**** Textauszug ****

Schließ Aug und Ohr für eine Weil
Vor dem Getös der Zeit.
Du heilst es nicht und hast kein Heil
Als wo dein Herz sich weiht.
Bildlicher Gegenangriff: Der Anbräuner
Dafür, dass der zurecht weithin unbekannte Kunstwissenschaftler nun voraussichtlich für gottlob nur kurze Zeit in aller Munde sein wird, zeichnet freilich nicht zuletzt Neo Rauch selbst verantwortlich: Nach Ullrichs mühsam zusammengeschusterter Attacke ließ sich der Leipziger Maler – vielleicht auch unter dem verstörenden Eindruck des kürzlichen Wirbels um seinen langjährigen Weggefährten Axel Krause – zu einer Antwort im einzig angemessenen Idiolekt, nämlich der Bildsprache hinreißen: In der ZEIT veröffentlichte Rauch vor wenigen Tagen eine gemalte Replik unter dem Titel „Der Anbräuner“. Das Gemälde kann hier berachtet werden.
In dieser unzweideutigen Erwiderung sind Künstler und Kritiker offenbar zu einer Figur verschmolzen, die auf dem beengten Dachboden mit ihren eigenen Fäkalien eine Silhouette auf die Leinwand schmiert, deren rechter erhobener Arm in Richtung des Atelier-Fensters ausgerichtet ist, durch das Hitler von außen aufmerksam – und wahrscheinlich auch mit Genugtuung ob seiner unverminderten Gegenwart im bundesdeutschen Diskurs – hineinzublicken scheint, während sich am unteren linken Bildrand Ausgaben der taz stapeln.
Die Interpretationsspielräume sind in diesem Fall vom ansonsten mitunter als unzugänglich geltenden Maler sowohl durch die Signatur „W.U.“ als auch durch den Titel „Der Anbräuner“ verhältnismäßig eng gezogen: Einschlägige Medien und Kritiker, so die einzig naheliegende Lesart, prägen und verzeichnen in zunehmendem Maß und unter leichtfertigem, ja mittlerweile hobbymäßigem Rückgriff auf die Gespenster der Vergangenheit das öffentliche Bild des Künstlers. Ob die taz, deren Print-Ausgabe dem Vernehmen nach bis 2022 eingestellt werden soll, hier als Lektüre oder als Mittel der Wahl bei Verrichtung der Notdurft bereitliegt, muss offen bleiben. Für den letzteren Fall könnte der dargestellte Schmierer, sollte er bis dahin sein Atelier noch nicht geräumt haben, ab 2023 bedenkenlos auf die ZEIT ausweichen.
Längst bekannte Bruchlinien
So wenige Fragen das Bild an sich offen lässt, so sehr mag man sich doch darüber wundern, dass der seit Jahren angelegte Konflikt zwischen Neo Rauch und den publizistischen Inquisitoren des Justemilieu erst jetzt zum Austrag kommt: Immerhin hatte der Maler schon 2006 Lithographien zu einigen Kalendergeschichten des – 1993 stilecht aus der Gemeinde der Rechtgläubigen ausgeschiedenen – Schriftstellers Botho Strauß beigesteuert.

**** Material ****

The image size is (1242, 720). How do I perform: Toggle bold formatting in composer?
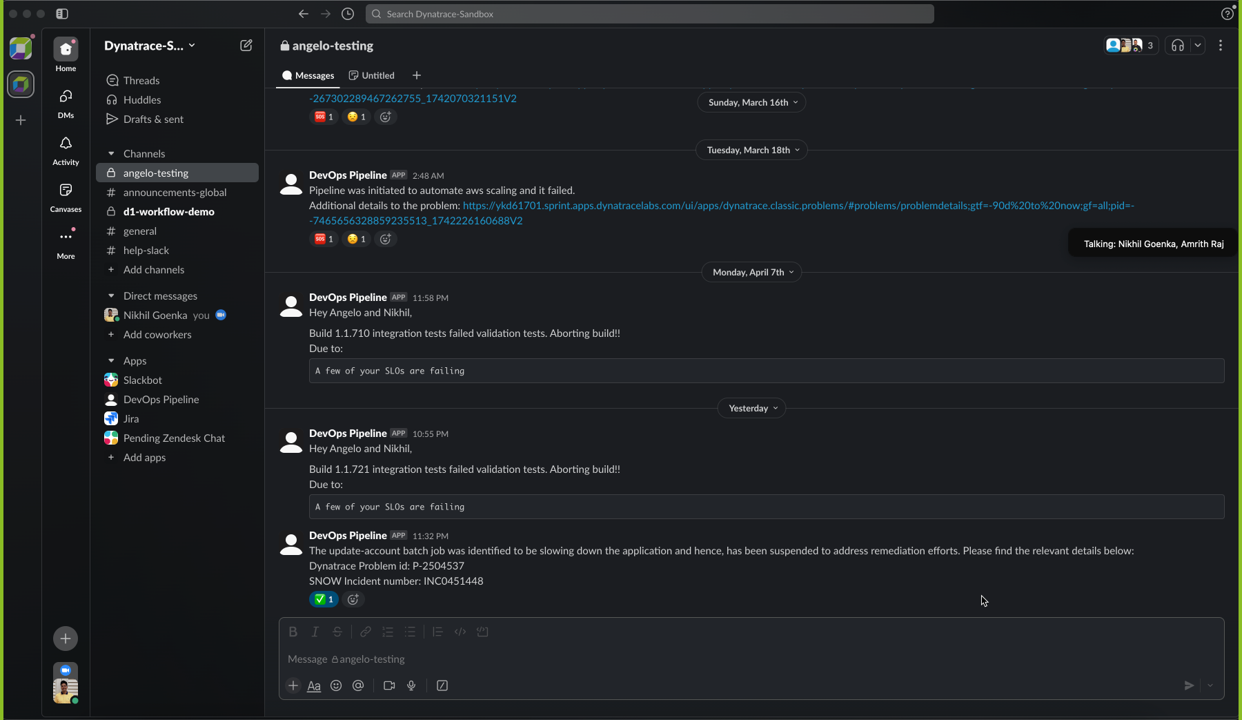click(x=293, y=632)

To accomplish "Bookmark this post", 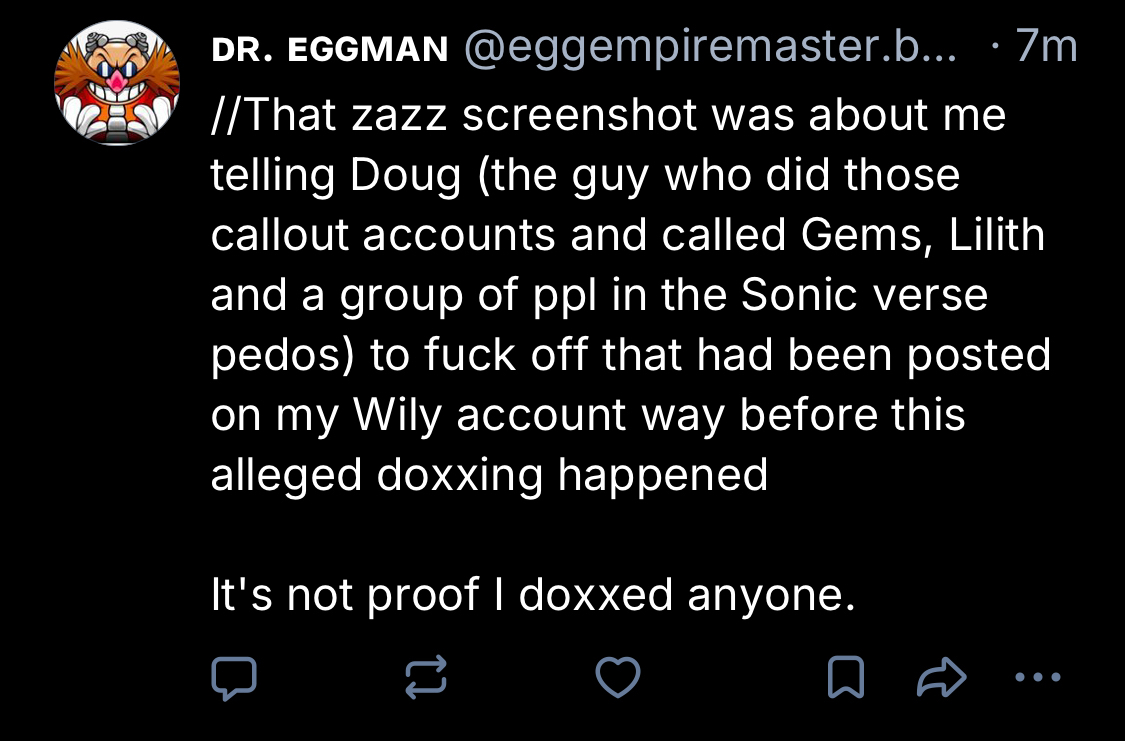I will (x=845, y=679).

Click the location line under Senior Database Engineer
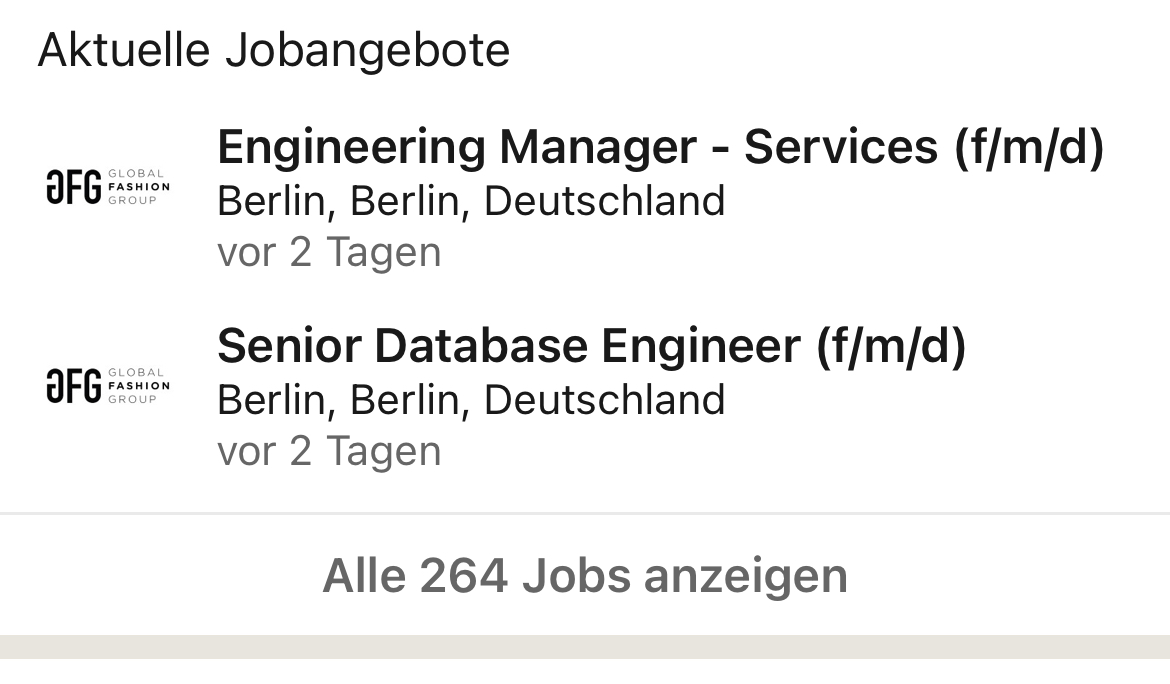pyautogui.click(x=470, y=400)
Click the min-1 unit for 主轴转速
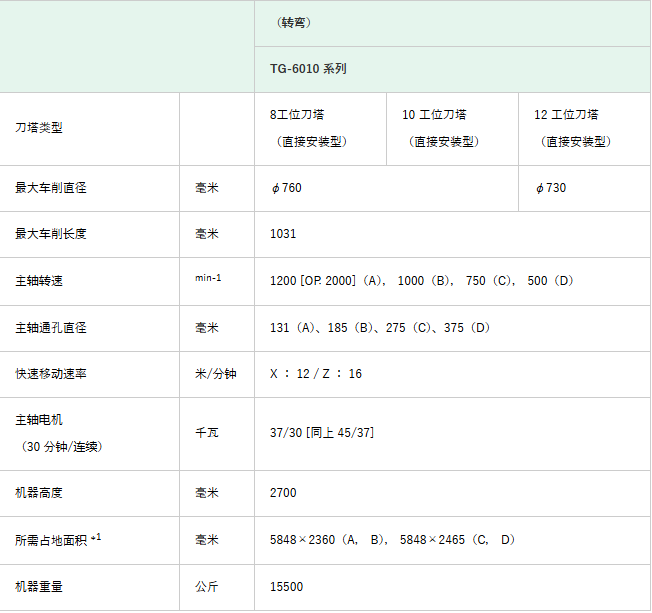This screenshot has height=613, width=652. (x=208, y=277)
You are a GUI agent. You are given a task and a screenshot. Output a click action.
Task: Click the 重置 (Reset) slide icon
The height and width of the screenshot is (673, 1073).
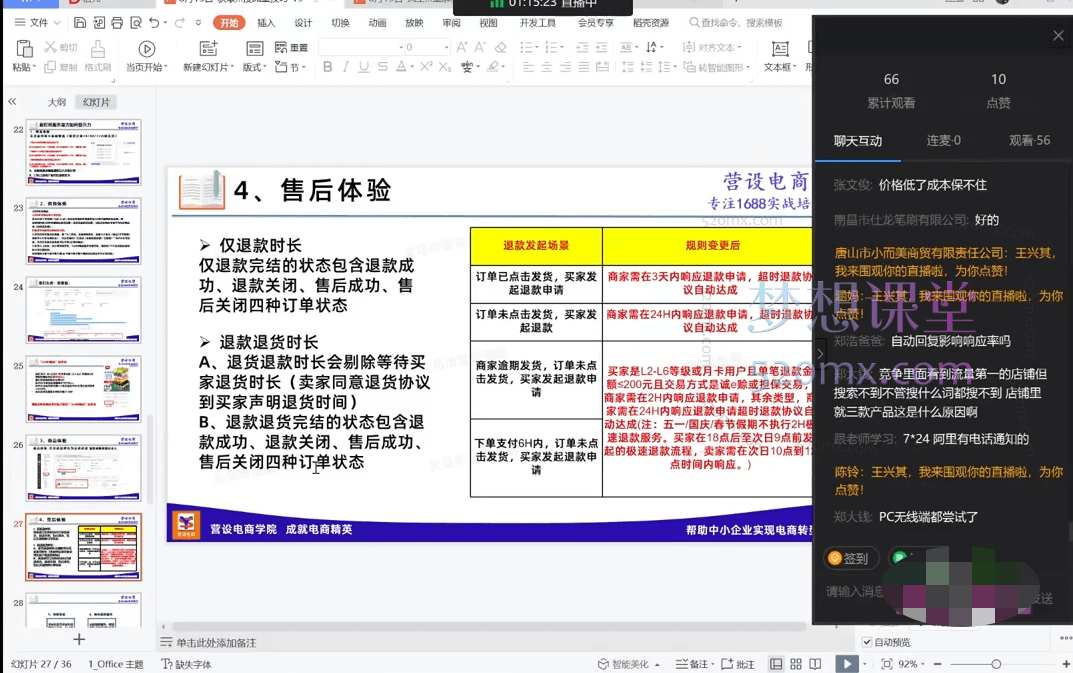[x=290, y=47]
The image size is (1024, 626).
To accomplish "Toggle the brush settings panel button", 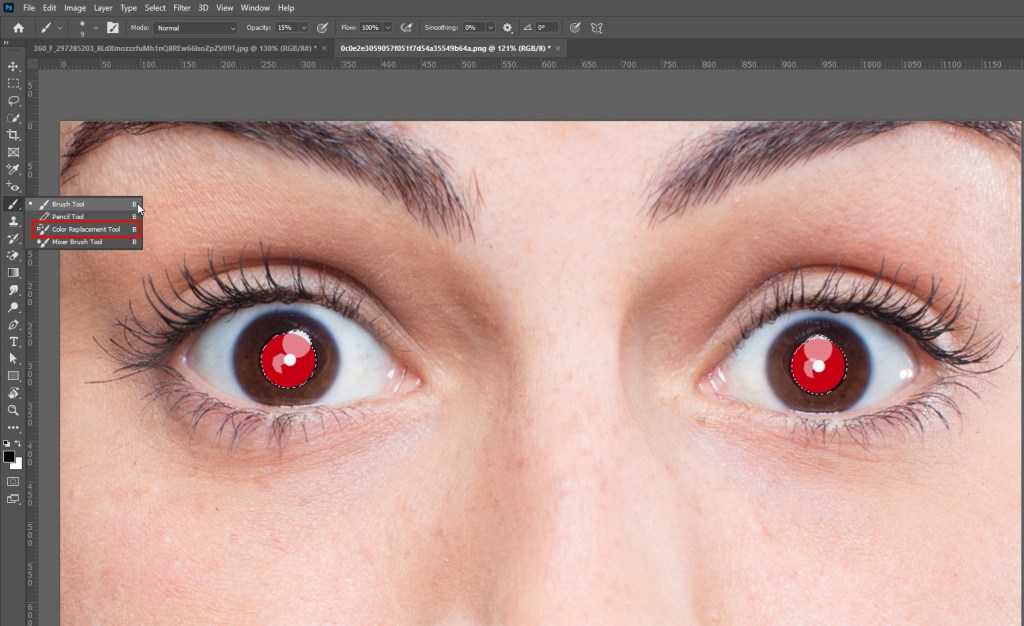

****

Aufgaben.
1. Ändere im Textauszug den Abschnitt, der mit „In dieser unzweideutigen“ anfängt und bis einschließlich „der taz stapeln.“ reicht: Schreib ihn neu und setz dabei „Speicher“ an die Stelle von „Dachboden“.
2. Zieh aus den Einträgen jede Zeile heraus, in der das Wort „size“ vorkommt.
Der Textauszug und die Einträge gehören nicht zusammen.

Ergebnisse.
1.
In dieser unzweideutigen Erwiderung sind Künstler und Kritiker offenbar zu einer Figur verschmolzen, die auf dem beengten Speicher mit ihren eigenen Fäkalien eine Silhouette auf die Leinwand schmiert, deren rechter erhobener Arm in Richtung des Atelier-Fensters ausgerichtet ist, durch das Hitler von außen aufmerksam – und wahrscheinlich auch mit Genugtuung ob seiner unverminderten Gegenwart im bundesdeutschen Diskurs – hineinzublicken scheint, während sich am unteren linken Bildrand Ausgaben der taz stapeln.

2.
The image size is (1242, 720). How do I perform: Toggle bold formatting in composer?
The image size is (1024, 626).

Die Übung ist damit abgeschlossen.